Business owners don’t realize that there are many factors. I could probably write up about at least twenty different value drivers that can impact a business and either enhance the value or detract from the value. One of the most common ones we see is sloppy financials. If they don’t have good financial record keeping or good historical data, if they’re running on a checking account payment basis where they get a bill and write a check out of their checking account because they have the luxury of having enough cash on hand. They don’t have a full chart of accounts, allocated expenses, and they’re not doing cashflow statements and balance sheets. That’s one of the single most significant detractors of business value. The other one and probably number one is the degree of reliance on the sustainability and success of a company by the owner him or herself, either they hold all of the critical knowledge in the business, their primary customer relationships, or the company is dependent on their talent or technical knowledge in some form but they don’t have any succession plan behind them.
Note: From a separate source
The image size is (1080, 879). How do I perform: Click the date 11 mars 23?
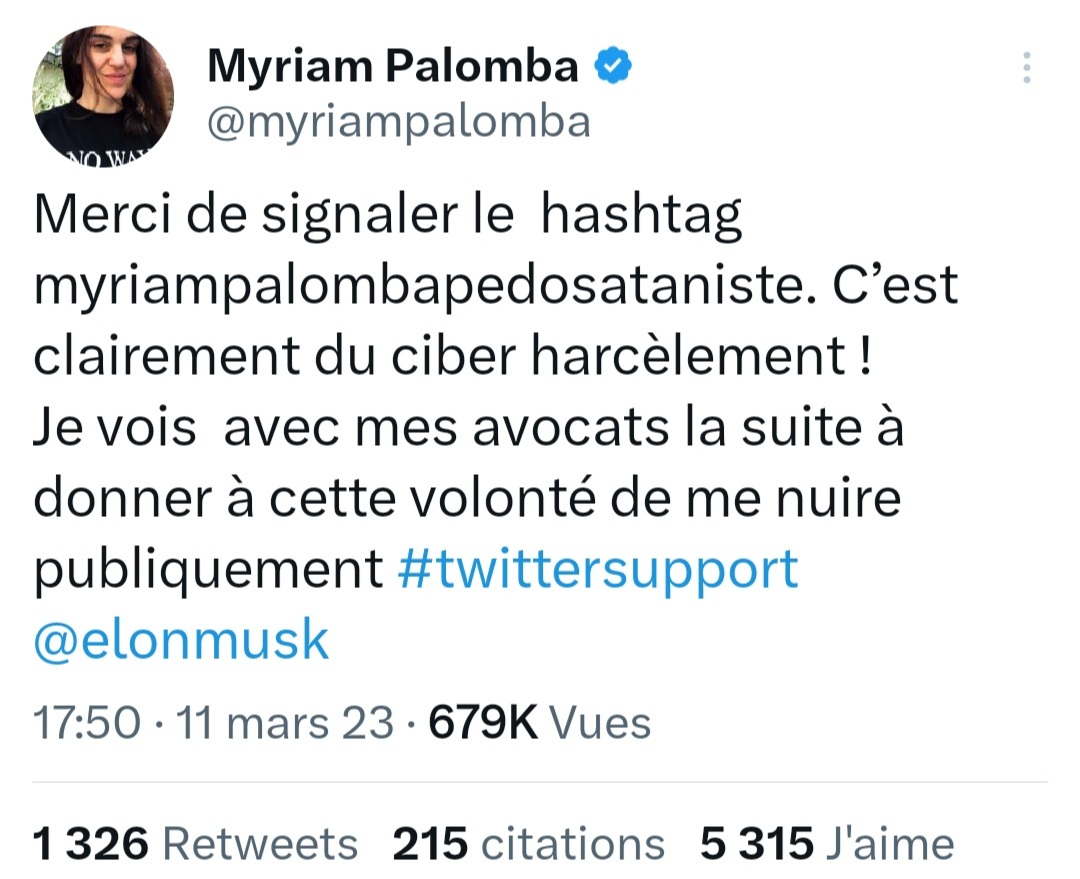click(x=285, y=722)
That’s the old job versus business thing. I would love for you to expand on the markers that business owners go, “Do I have a job or do I have a business?” What were the 1 or 2 things that you would see right off the bat that would tell that owner, “You have a job, not a business?”
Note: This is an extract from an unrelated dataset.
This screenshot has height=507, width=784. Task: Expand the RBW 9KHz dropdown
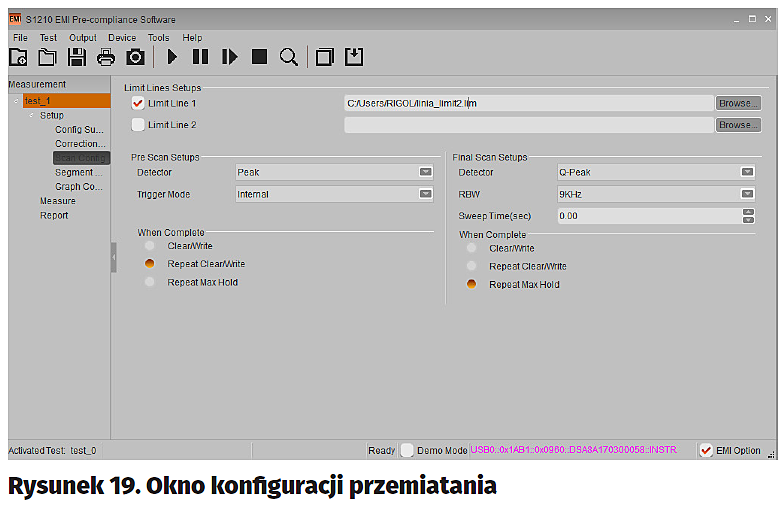point(747,194)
For a couple of semesters, I taught a course at a local junior college that was sponsored by the SBA. The whole lecture for the day was talking about, “Do you have a job or do you have a business?” It was interesting. We have 30 or 40 small business owners in the room. You could see the reaction on their face that would light up like, “I never realized that. I don’t have a business. I have a job.” A job is a source of money that is solely dependent on your skills and talent. For example, somebody who is at a solo-practice consulting firm may be billing $500,000 to $1 million a year and taking that money home but they don’t have anything to sell because the business is solely dependent on them. That’s a typical example.
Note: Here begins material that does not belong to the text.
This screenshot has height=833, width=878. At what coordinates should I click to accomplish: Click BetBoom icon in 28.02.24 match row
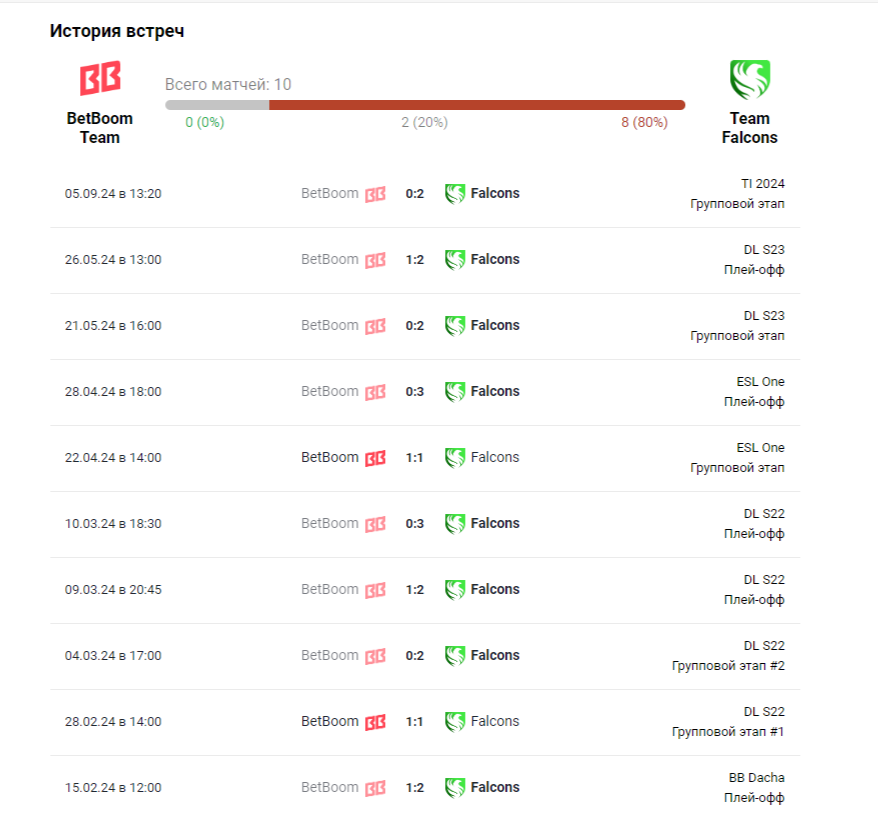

If there isn’t a business that can be perpetuated if you got hit by a bus, then you have just a job and not a business. The other factor that I would lecture heavily on if you’re starting a business or in the early stage in a business, you need to be thinking at that time about what your endgame is. How are you going to exit that business? Everybody in the world is going to exit their business. They’re either going to do it voluntarily standing up or by getting carted out on a stretcher, but it’s going to happen. The tragedy occurs when there is no exit plan and succession plan.

The stories I know of are heart-wrenching about businesses that had true net worth. The owner who was healthy one day had a heart attack and dropped dead. Employees who had customer contact relationships had no direction because there was nobody there to run the business. They walked out the door of the key customer relationships. The value of that business completely drained away. There was nothing left there for the remaining spouse and children or those who would otherwise be an heir to the financial success that that owner had built up over the years or several decades.

There’s a statistic out there that somewhere around 80% of a business owner’s net worth is in their business. I think about the analogy to selling a home. If you go to sell your home, the kitchen and bath are the best place to spend the money. You typically have somebody or a professional come by and look at your property and go, “You need to stage it this way. You need to clean this up. You need to fix that up.” For the business owner who thinks they can sell the business by themselves, I don’t know why there’s such a disconnect between the same things that you do for a piece of real estate or anything else that you’re going to sell. They don’t do that or have a checklist. You guys have a fairly robust system for determining the potential value of a company as I understand it.

Yes, we do. It was one of the other things that attracted me to the firm. At no cost to a company that might be interested in selling, we have a very interesting tool called Value Builder. They can take this questionnaire. We don’t own that business. We licensed that system and technology. We run those tests and then we will review that. There are a series of criteria and scores that can help them show what their value is and where they need to work on their business. Those who have a high enough score and who might be interested in continuing with consideration of a process to have us represent them in selling their business, we’ll take an even deeper dive and do what we call a broker opinion of value for them.

There are three of us working on it. We have a specialist who is a financial analyst and doing valuation work. We’ll have 30 or 40 man-hours of work preparing this presentation for a prospective buyer. We don’t charge for that service. We are somewhat unique in that we put our skin in the game with that business owner. We only get paid if they get paid. We get paid a success fee on the back end of a deal. There’s a very little financial risk upfront for a seller other than perhaps a retainer that we want them to have a little bit of skin in the game, but not a material amount.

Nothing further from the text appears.